$BTC This is not a price prediction, but a structural judgment.
If we only focus on the price curve, this might sound like an exaggerated slogan; but once we raise our perspective to consider the dimensions of currency, energy, systems, and time, this conclusion seems rather restrained, even conservative.
Bitcoin has never been the standard answer for 'risk assets.'
What it truly addresses is a more fundamental question: In a world where credit is continuously diluted, what can’t be arbitrarily increased?
In the past decades, the paths taken by major global economies have been highly consistent—
Debt expansion, monetary easing, and fiscal deficits becoming normalized.
This is not anyone's mistake, but an inherent choice of the modern system: when growth pressure and social stability coexist, 'printing money' is always the least painful option.
but Bitcoin stands precisely on the opposite side of this system.
It has no elastic adjustments, no human intervention, and does not even care about the macro cycle. The limit of 2100 million coins is not a marketing gimmick, but a cold, hard rule written into the code.
When you realize this, the anchor of the price changes.
A million dollars sounds high, but asking the question differently makes it clear:
If 1%-2% of the value of global assets chooses to be preserved in a form that cannot be increased, what should the pricing of Bitcoin be?
Let's look at it from another angle:
Today's Bitcoin has an annual new supply that is already lower than gold;
After several rounds of halving in the future, it will become the world's only value carrier with 'continuously decreasing new supply and complete transparency'.
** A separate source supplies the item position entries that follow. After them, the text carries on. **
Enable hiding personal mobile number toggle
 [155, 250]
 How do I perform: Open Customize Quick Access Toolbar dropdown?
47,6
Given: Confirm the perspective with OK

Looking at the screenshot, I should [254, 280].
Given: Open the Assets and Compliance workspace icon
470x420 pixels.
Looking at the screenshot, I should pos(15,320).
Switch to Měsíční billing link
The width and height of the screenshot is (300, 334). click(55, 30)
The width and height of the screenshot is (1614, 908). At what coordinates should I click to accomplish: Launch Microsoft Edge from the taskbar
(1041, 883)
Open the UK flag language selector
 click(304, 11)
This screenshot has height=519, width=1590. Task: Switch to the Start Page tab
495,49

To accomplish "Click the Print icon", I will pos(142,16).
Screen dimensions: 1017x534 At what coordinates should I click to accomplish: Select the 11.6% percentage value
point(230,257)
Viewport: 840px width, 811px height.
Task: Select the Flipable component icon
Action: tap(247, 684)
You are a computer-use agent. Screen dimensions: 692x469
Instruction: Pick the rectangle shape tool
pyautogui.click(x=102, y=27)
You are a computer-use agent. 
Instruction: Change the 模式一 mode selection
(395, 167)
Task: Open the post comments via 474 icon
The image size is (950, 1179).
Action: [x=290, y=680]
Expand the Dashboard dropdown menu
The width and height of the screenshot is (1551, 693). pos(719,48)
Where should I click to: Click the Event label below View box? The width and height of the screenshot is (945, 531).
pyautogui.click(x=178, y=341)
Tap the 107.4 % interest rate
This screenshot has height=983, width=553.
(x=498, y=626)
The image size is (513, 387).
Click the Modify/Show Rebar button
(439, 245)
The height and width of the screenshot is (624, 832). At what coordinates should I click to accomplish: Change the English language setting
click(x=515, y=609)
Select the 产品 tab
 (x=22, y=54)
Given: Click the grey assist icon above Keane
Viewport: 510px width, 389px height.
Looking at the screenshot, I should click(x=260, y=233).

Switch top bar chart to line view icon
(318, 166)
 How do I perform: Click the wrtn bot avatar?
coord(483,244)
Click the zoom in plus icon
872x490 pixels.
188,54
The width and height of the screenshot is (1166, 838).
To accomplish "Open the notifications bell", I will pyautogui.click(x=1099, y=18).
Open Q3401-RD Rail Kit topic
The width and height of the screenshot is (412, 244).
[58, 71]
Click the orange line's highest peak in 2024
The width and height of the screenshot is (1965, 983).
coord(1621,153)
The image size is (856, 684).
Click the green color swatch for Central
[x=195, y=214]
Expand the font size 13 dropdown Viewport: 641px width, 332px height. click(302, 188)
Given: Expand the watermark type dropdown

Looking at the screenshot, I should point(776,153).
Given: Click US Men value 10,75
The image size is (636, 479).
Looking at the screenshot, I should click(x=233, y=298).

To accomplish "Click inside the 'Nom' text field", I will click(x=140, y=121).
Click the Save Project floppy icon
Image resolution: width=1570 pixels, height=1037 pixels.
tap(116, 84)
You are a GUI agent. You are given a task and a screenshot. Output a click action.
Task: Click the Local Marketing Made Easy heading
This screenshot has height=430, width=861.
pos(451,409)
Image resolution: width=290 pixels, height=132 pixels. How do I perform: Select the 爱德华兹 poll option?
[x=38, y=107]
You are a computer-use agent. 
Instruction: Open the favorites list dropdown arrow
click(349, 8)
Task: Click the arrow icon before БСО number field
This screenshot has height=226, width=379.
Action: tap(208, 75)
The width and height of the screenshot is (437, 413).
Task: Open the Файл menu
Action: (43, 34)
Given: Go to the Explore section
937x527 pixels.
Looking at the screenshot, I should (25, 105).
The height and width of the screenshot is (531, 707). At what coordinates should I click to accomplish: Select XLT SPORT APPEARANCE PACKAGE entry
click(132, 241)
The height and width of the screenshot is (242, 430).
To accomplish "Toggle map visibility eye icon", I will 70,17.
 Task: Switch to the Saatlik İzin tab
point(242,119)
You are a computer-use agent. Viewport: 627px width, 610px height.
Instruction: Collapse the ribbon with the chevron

The changes occurring on the demand side are often underestimated:
Institutions are not 'speculating on cryptocurrencies', but are looking for long-term allocations;
The country is not 'standing on the platform', but is rethinking asset sovereignty;
Individuals no longer see it merely as a speculative tool, but as a form of time savings.
When these forces act simultaneously, the price does not rise linearly, but is revalued in leaps.
So, a million dollars' worth of Bitcoin does not necessarily mean the world has become crazier,
it more likely means: the fiat currency system is continuing its pre-written script.
What is truly important has never been the number itself,
but when the price reaches that day, people suddenly find —
It is not that it has risen too much,
but we underestimated it, underestimated it for too long.